Interactions médicamenteuses
Les interactions médicamenteuses concernent majoritairement les anti-cancéreux oraux.
Modification de l'absorption
Pour de nombreux inhibiteurs de kinase (dasatinib, nilotinib, erlotinib, gefitinib, lapatinib), la solubilité est pH dépendante. L'administration concomitante d'un traitement augmentant le pH gastrique est à éviter car elle diminue la solubilité et l'absorption de ces molécules. C'est le cas avec les anti-acides (hydroxyde d'aluminium et magnésium), les inhibiteurs de la pompe à protons et les anti- H2. On évitera également l'association de tous les anti-cancéreux oraux avec le charbon, les résines chélatrices et les topiques gastro-intestinaux.
Modification du métabolisme hépatique
Les inhibiteurs de kinases sont métabolisés au niveau hépatique par le CYP3A4 principalement. Les associations avec des inducteurs ou des inhibiteurs de cette isoenzyme sont donc déconseillées.
- Effet des inhibiteurs enzymatiques sur les inhibiteurs de kinases
La concentration plasmatique des inhibiteurs de kinase est augmentée en cas d'association avec des inhibiteurs du CYP3A4 tels que les antifongiques azolés, les macrolides, le ritonavir, le jus de pamplemousse...
- Effet des inducteurs enzymatiques sur les inhibiteurs de kinases
Leur concentration sera diminuée en présence d'inducteurs du CYP3A4 comme la rifampicine, les anticonvulsivants (phénytoïne, phénobarbital, carbamazépine...), le méprobamate, l'aprépitant, le millepertuis, le tabac. De plus il existe une compétition avec d'autres substrats du CYP3A4 comme le bocéprévir (association contre-indiquée).
Effet inhibiteurs propres à certains inhibiteurs de kinase
Le sorafenib, l'erlotinib, le nilotinib et l'imatinib inhibe le CYP2C9, dont les AVK sont substrats. Une telle association entraîne donc une augmentation des concentrations en AVK, et du risque hémorragique. Un contrôle régulier de l'INR doit être instauré. Si l'INR ne peut être stabilisé, les patients nécessitant un traitement anticoagulant devront recevoir de l'héparine standard ou de bas poids moléculaire.
In vitro le crizotinib, le lapatinib, le nilotinib et l'imatinib inhibent le CYP3A4. Il faut donc éviter l'association avec les médicaments à marge thérapeutique étroite ou à risque substrats de cette enzyme : pimozide, quinidine, ciclosporine, morphiniques (fentanyl, oxycodone), ergotamine, dihydroergotamine, ...
Le vémurafénib est inducteur du CYP3A4 et inhibiteur du CYP1A2.
Action sur l'O-glycuroconjugaison
In vitro, l'imatinib inhibe l'O-glycuroconjugaison du paracétamol. La prudence est donc requise lors de l'utilisation concomitante de l'imatinib et du paracétamol, en particulier, avec de fortes doses de paracétamol.
Médicaments augmentant l'espace QT
Compte tenu de l'allongement de l'espace QT avec le sunitinib, le vadétanib, le dasatinib et le nilotinib, ils ne doivent pas être associés avec d'autres molécules l'allongeant également (neuroleptiques, macrolides, quinolones, certains anti-arythmiques, certains antihistaminiques...) du fait du risque de torsade de pointe. L'association est également délicate avec les médicaments bradycardisants : crizotinib, thalidomide.

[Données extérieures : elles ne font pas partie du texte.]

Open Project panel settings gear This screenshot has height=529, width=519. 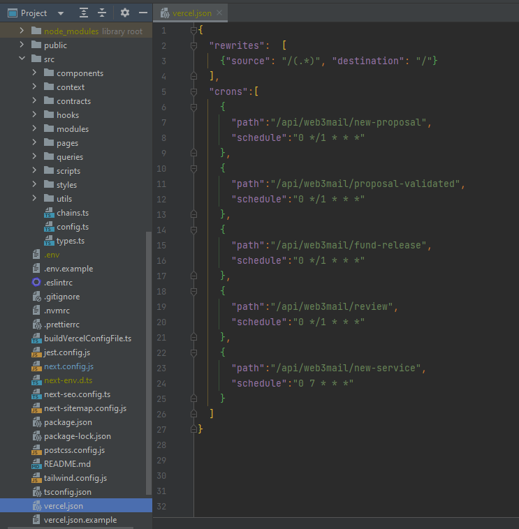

Il convient de ne pas associer des anti-angiogéniques entre eux. En effet, une anémie hémolytique microangiopathique (AHMA) a été fréquemment rapportée chez des patients traités par l'association bévacizumab et sunitinib. De plus, une hypertension (incluant des poussées hypertensives), une créatininémie élevée et des symptômes neurologiques ont été observés chez certains de ces patients.
Augmentation du risque hémorragique avec les inhibiteurs de BCR-ABL (risque de thrombopénie) et les anti-angiogéniques : il conviendra d'être prudent en cas d'association avec des anti-coagulants ou des anti-agrégants plaquettaires. Un délai de 10 jours doit être respecté entre le début d'un traitement par bévacizumab et la fin d'un traitement anticoagulant ou par aspirine > 325 mg/j.
Risque thromboembolique :
Eviter l'association de thalidomide et lénalidomide avec les agents stimulant l'érythropoïèse.
Risque d'hypertension intracrânienne en cas d'association de trétinoïne et d'une cycline : association contre-indiquée.